Dataset content below:
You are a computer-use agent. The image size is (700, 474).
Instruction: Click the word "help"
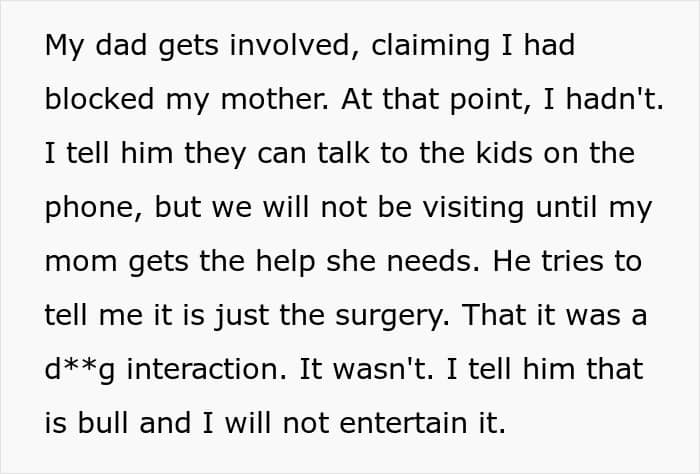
End of Dataset content.
Dataset content below:
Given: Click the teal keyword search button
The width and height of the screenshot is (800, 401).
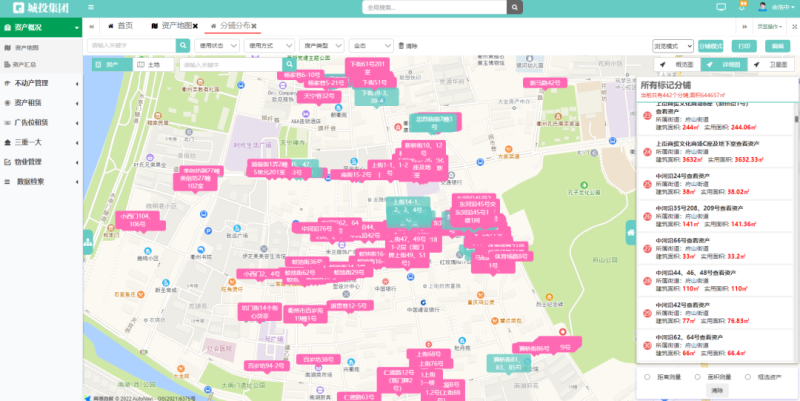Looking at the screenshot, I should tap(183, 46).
End of Dataset content.
Dataset content below:
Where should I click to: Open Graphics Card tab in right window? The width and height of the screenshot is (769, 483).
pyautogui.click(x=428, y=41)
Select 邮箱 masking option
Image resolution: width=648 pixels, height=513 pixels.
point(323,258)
End of Dataset content.
■ Work order ■
Look above for the line with "You are a computer-use" and the line with "Instruction: Click the". Write out those two lines and all the lines between them, exactly, and no others.

■ Result for this exercise ■
You are a computer-use agent. The image size is (700, 474).
Instruction: Click the word "help"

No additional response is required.